Podríamos preguntarnos si están ya muy lejanos los tiempos en los que la calle pertenecía a un reducido grupo de personas que llevaban mucho tiempo confundiendo los edificios y las aceras, e incluso los adoquines, con el patio de su casa. La respuesta sería sencilla para unos, si sólo se tuviera en cuenta el mapa de distancias, mientras que otros podrían opinar que, a pesar de los cambios en las fachadas, nuestras pulsiones internas como ciudadanos continúan siendo controladas por los mismos de siempre. Me refiero, naturalmente, a los que siguen decidiendo los pasos que debemos dar para que no se ensucie mucho el pavimento.

Que los estudiantes hayan salido a la calle a protestar por lo ocurrido en Valencia es una buena noticia. Y, sobre todo, una clara demostración de que la policía, a pesar de los cambios de color, continúa prefiriendo el inconfundible gris, de tonalidades intensamente represivas, con el que están más habituados a relacionarse. Basta con escuchar las declaraciones del jefe de la policía de Valencia, calificando de «enemigos» a los estudiantes que protestaban por los recortes en educación, para darse cuenta de que siguen añorando el monopolio callejero al que, de una forma tan brutal, se dedicaron durante el antiguo régimen. No vendría mal preguntarse cómo es posible que semejantes personas estén al frente del cuerpo de policía, pero ello nos llevaría a profundizar en tantas grietas y en tantos socavones que se taparon de una forma apresurada y falsa durante la denominada Transición, lo cual haría sacar las vergüenzas a más de un político responsable de aquellas tareas de desescombro.

El miércoles pasado coincidieron en Oviedo, si bien, no a la misma hora, dos actos de protesta. El de la mañana, protagonizado por los estudiantes que se solidarizaron con sus compañeros de Valencia, y el de la tarde, con motivo de la concentración contra la reforma laboral. Visto desde un balcón de la calle Uría, quizás se podría pensar que se trataba de dos circos diferentes, que habían coincidido en Oviedo para presentar cada cual sus mejores atracciones. Una visión que cambiaría por completo si la atalaya a la que nos asomáramos estuviera situada en alguno de los barrios de la ciudad o en las zonas marginales del perímetro urbano. Entonces, la atracción circense se convertiría en un mismo decorado de ruina y creciente desolación que, necesariamente, tienen que abocar en un escenario común.

Vaya como prueba la pregunta que una joven estudiante de Magisterio le hizo a una amiga y compañera mía de trabajo esa tarde. ¿Nosotras -iba en compañía de otras estudiantes- tenemos que estar aquí?

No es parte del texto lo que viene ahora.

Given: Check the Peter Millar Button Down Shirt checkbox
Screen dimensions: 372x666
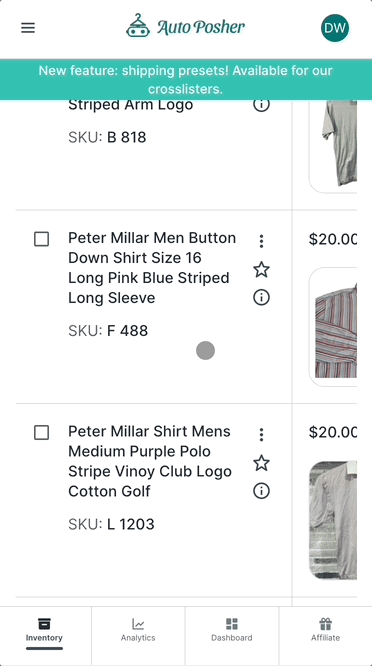Looking at the screenshot, I should point(41,239).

La respuesta fue inmediata. Formamos parte del mismo itinerario humano (la edad es tan sólo la huella de los caminos que hemos recorrido, añado yo), y la reforma laboral tiene los tentáculos tan grandes que devora por igual a unos y a otros. Mujer y menor de treinta años, el panorama que se divisa no es, precisamente, muy alentador para vosotras. Y, además, todo indica que el escaso bosque que aún queda en pie acabará ardiendo por todas partes, y dentro de poco tiempo.

La frase de Lyndon Johnson continúa teniendo la misma vigencia de siempre: «No hay problema que no podamos resolver juntos, y muy pocos que podamos resolver por nosotros mismos».